“The floods showed that disasters are becoming increasingly unusual and unpredictable. It is clear that emergency preparedness such as early warning systems will need to be strengthened.”
Country Program Manager, Oxfam Hong Kong
28 October 2010
Ha Noi — International aid agency Oxfam today starts its initial assistance in two worst-affected districts in Ha Tinh province, central Vietnam where torrential rain has brought two consecutive severe floods to one of the poorest and most disaster-prone parts of the country.
In its first relief operation of the three-month project, Oxfam provides support to a total of 40,000 people in all the12 communes in the two districts through distribution of hygiene kits, crop seeds that yield quick harvest, and emergency cash grant, said Mark Blackett, Country Program Manager of Oxfam Hong Kong, who heads the relief work. The affected districts are Huong Khe and Vu Quang.

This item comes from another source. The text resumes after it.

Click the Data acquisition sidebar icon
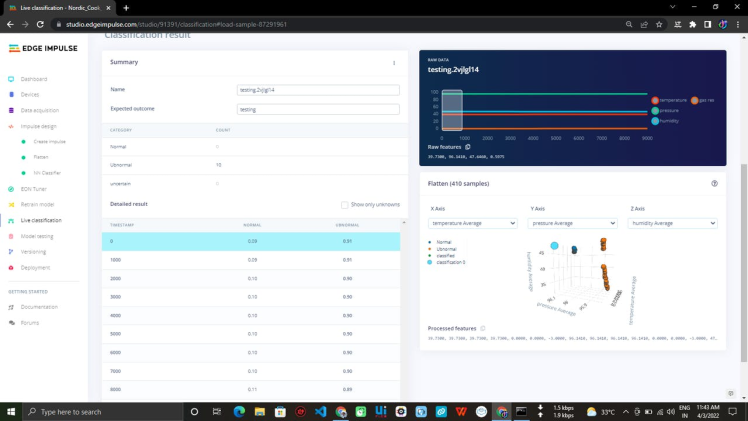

Oxfam’s project, worth $350,000, adds on to the national support for the flood-affected community from the government and public donations. “The activities planned were designed based on our assessment of the damages and needs of the people affected by the flood and we are coordinating the humanitarian response to address gaps and avoid overlapping,” Blackett said.
Nearly 12,000 people will receive an initial cash grant support, totaling up to US$180,000, to buy nutritious foods and non-food items. Cash grant beneficiaries include the most vulnerable groups such as pregnant women, nursing mothers and female-headed households.
In order to ensure sufficient nutrition is met for each person, Oxfam has used the international guidelines in emergency response, Sphere, to calculate nutrition needs. Families affected most by the flood could use the money to buy most urgently needed household items as well as foods in addition to the rice provided by the government.
Blackett expressed concerns over the increased vulnerability of poor people in Vietnam as the country is cited by the World Bank as one of the world’s most vulnerable to climate change which usually worsens the impacts of natural disasters. “The floods showed that disasters are becoming increasingly unusual and unpredictable. It is clear that emergency preparedness such as early warning systems will need to be strengthened,” said Blackett.
“In addition, the government needs to consider policies and practices to ensure minimum standards in emergency response. Areas for improvement include targeting and resource allocation to the most vulnerable groups, including ensuring that those providing support are accountable to these groups,” he said.
Humanitarian relief is one of Oxfam’s priorities to reduce suffering and save lives. Working with others, the Oxfam Humanitarian Program supports the government and communities to develop preparedness and coping capacities and skills to minimize the negative impact caused by disasters.